◆ **Text passage**
================================

Victoria, BC– Despite shifting world markets for much of Canada’s recyclable materials, Recycle BC has been able to ensure that plastic packaging, paper products, glass and metal containers collected in the capital region are still being recycled.
The Capital Regional District collects recyclable materials from single family homes through its curbside program on behalf of Recycle BC, the organization responsible for residential recycling in the province.
Materials collected at the curb and in depots are sold and processed as follows:
- Plastic containers collected in the capital region remain in BC, with a local end market in Metro Vancouver that processes this material into pellets that are then recycled into new packaging and other products like fleece clothing, rope, brush bristles, car bumpers and household furnishings.
- Glass is shipped to Abbotsford to be processed into new bottles and to Quesnel to be made into sandblast materials.
- Metal containers are sold to end-markets in BC, Ontario and the United States and are typically recycled into new packaging, road signs and window frames.
- Most of the mixed paper collected in the capital region remains in BC for processing into new egg cartons, though it’s also processed into new boxes, paper towels, tissues and other paper products.
Residents included in the curbside blue box program are encouraged to continue rinsing their recyclable materials and sorting them into three separate streams (plastic and metal containers, paper and glass) to reduce contamination and ensure that these materials continue to have an end market.
Residents living in multi-family buildings who are concerned about the end-markets for their recyclable materials can return their clean containers to one of several recycling depots in the region.
Large rigid plastic items—things like lawn furniture and car seats—have not been collected for recycling since China, the only market for this material, implemented its National Sword Policy in January 2018. Representing less than 0.4% of the tonnage diverted by CRD recycling programs annually, large rigid plastic items brought to Hartland will be disposed of in the landfill until a new market for them emerges.

================================

◆ **Data segment**
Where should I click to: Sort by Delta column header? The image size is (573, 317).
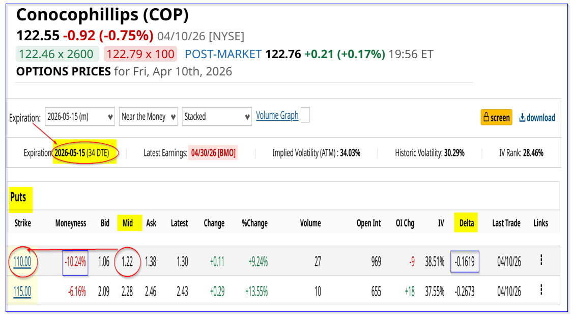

================================

◆ **Tasks and exercises**
a - Using the recycling passage above, explain why large rigid plastic items brought to Hartland are being sent to the landfill.
b - Quote the recycling passage above from "Residents included in" up to and including "in the region.".

◆ **Answers to the tasks**
a - Large rigid plastic items such as lawn furniture and car seats have not been collected for recycling since China, the only market for this material, implemented its National Sword Policy in January 2018. With no market for them, these items will be disposed of in the landfill until a new market emerges.

b -
Residents included in the curbside blue box program are encouraged to continue rinsing their recyclable materials and sorting them into three separate streams (plastic and metal containers, paper and glass) to reduce contamination and ensure that these materials continue to have an end market.
Residents living in multi-family buildings who are concerned about the end-markets for their recyclable materials can return their clean containers to one of several recycling depots in the region.